Tibetans Cast Alarm on High-Tech Persecution of Faiths in China

11/18/2019Marco Respinti |

The Geneva Forum 2019, hosted by the Tibetan government in exile, documents that CCP’s perversity is also exported abroad. Tortured witnesses brought the audience to tears.

Marco Respinti at Geneva Forum 2019
Photo by Tenzin Nyishon, copyright: Central Tibetan Administration.

by Marco Respinti

China is the most technologically surveilled country in the world and in history. Tibetans, one of the main targets of CCP’s persecution, have decided to call the attention of the free world on this human rights tragedy. They did it at the Geneva Forum 2019 on human rights, organized by the Department of Information & International Relations of the Geneva Office of Tibet (OOT) of the Central Tibetan Administration (CTA), i.e., the Tibetan government in exile at Dharamshala, India, under the title China’s High-Tech Repression and Freedom of Religion.

Held at the Geneva Centre International de Conférences on November 14 and 15, the Forum was in its second annual edition, and had already a tradition of success. The location is in fact perfect, as Geneva is the second most important United Nations seat after New York.

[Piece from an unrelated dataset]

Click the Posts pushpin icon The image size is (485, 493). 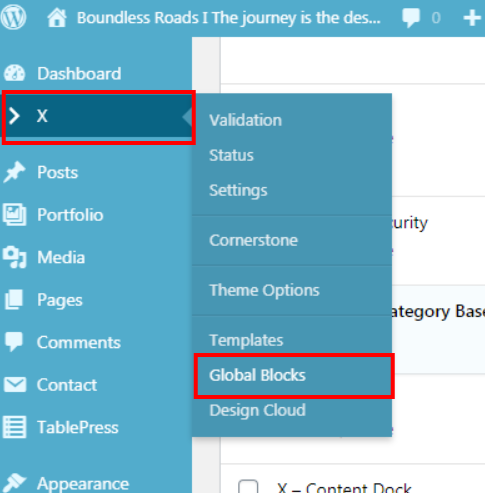[14, 172]

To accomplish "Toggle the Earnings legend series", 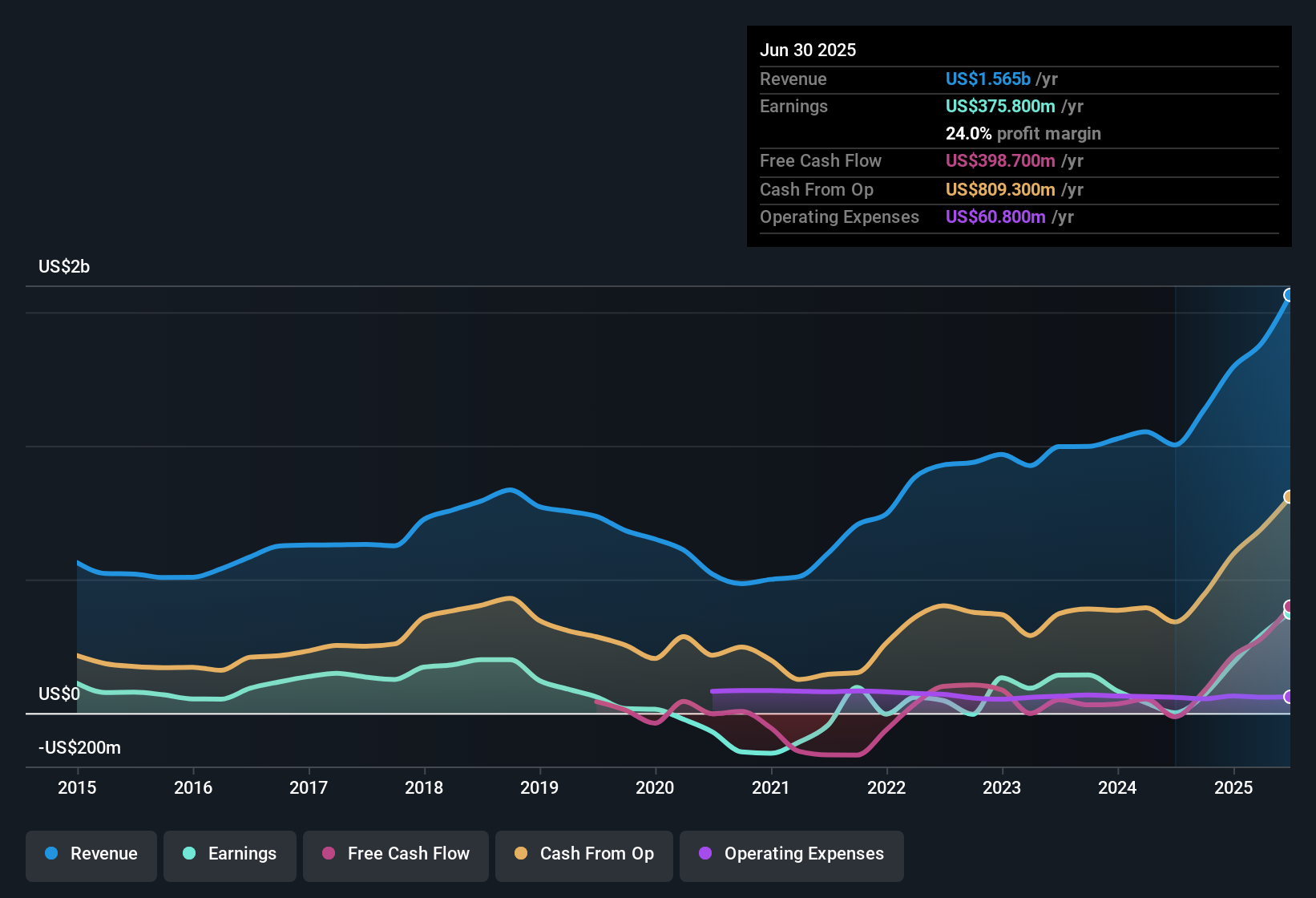I will coord(230,854).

A message of greetings by His Holiness the Dalai Lama inaugurated the conference. Two guests of honor opened and closed the works: Mr. Carlo Sommaruga, member of the National Council of the Swiss Federal Assembly (the lower house of the Parliament) for the Socialist Party, and Mr. Robert Cramer, member of the Swiss Council of States (the upper house) for the Green, as well as co-president of Swiss Parliamentary Group for Tibet.

Dr. Libsang Sangay, Sikyong of the CTA, i.e. regent of the Tibetan government in exile, graciously chaired the conference, never losing an occasion to call, firmly and mildly at the same time, the Chinese communist regime in to account for its misdeeds. He also asked the international community to stand by the Tibetans and the other ethnic minorities and religious communities that suffer unjustly for the CCP’s merciless repression. Introducing and complimenting each of the speakers with signs of peace, benevolence and friendship, as is typical of the cultural and religious tradition of Tibet, Dr. Sangay saluted the event as the sparkle of a renewed national consciousness in the year which marks the 60th anniversary of the bloody annihilation of Tibetan freedom.

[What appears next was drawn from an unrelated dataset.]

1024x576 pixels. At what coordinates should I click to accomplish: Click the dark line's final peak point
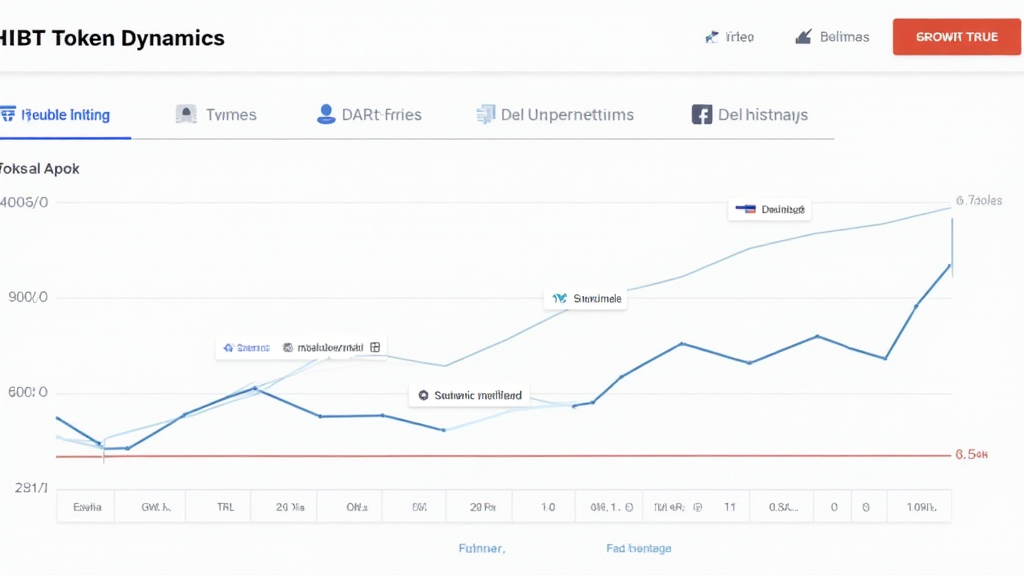point(949,265)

Repression, intrusion, and maneuvers

Among the distinguished participants were Mr. Karma Choeying, Secretary of International Relations of the Department of Information and International Relations, CTA; Mr. Kelsang Gyaltsen, former Envoy of the Dalai Lama; Ms. Thinlay Chukki, Special Appointee for Human Rights of the Office of Tibet in Geneva; Mr. Tashi Phuntsok, representative of the Dalai Lama in Brussels; Mr. Sonam Frasi, representative of the Dalai Lama in the London, UK, OOT; and Mr. Bhuchung K. Tsering, Vice President of International Campaign for Tibet.

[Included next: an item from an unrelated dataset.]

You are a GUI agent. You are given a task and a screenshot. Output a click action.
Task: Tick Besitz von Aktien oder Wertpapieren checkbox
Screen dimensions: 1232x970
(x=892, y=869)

Mr. Tenzin Dhala, a research fellow on Chinese cyber security policy at the Tibet Policy Institute, was among those who illustrated the capillary intrusion of CCP surveillance systems in the lives of Chinese citizens. Mr. Filip Jirouš of Sinopsis ‒ a not-for-profit project that monitors the impact of China on the international scene in co-operation with the Department of Sinology at Charles University in Prague, Czech Republic ‒ raised the delicate point of the control that the Chinese regime is trying to exert in different foreign countries through a variety of means. This concern was also shared by Dr. Chien-Yuan Tseng, chairman of the Board of the New School for Democracy and  municipal consultant to the city of Taipei, Taiwan, who illustrated the subtle ways through which the CCP is trying to infiltrate the island where he lives.

The same topic of China’s foreign outreach was mentioned by Col. Vinayak Bhat, a retired Indian servicemen and political analyst. He reminded the audience that Beijing is even selling its monitoring and controlling technology abroad, often to illiberal regimes. Part of Col. Bhat’s presentation was effectively devoted to show satellite images of the transformation through education camps where thousands of Uyghurs and other Turkic people are detained, the systematic destruction of Muslim cemeteries, as well as the reshaping of Buddhist monasteries into detention facilities for monks.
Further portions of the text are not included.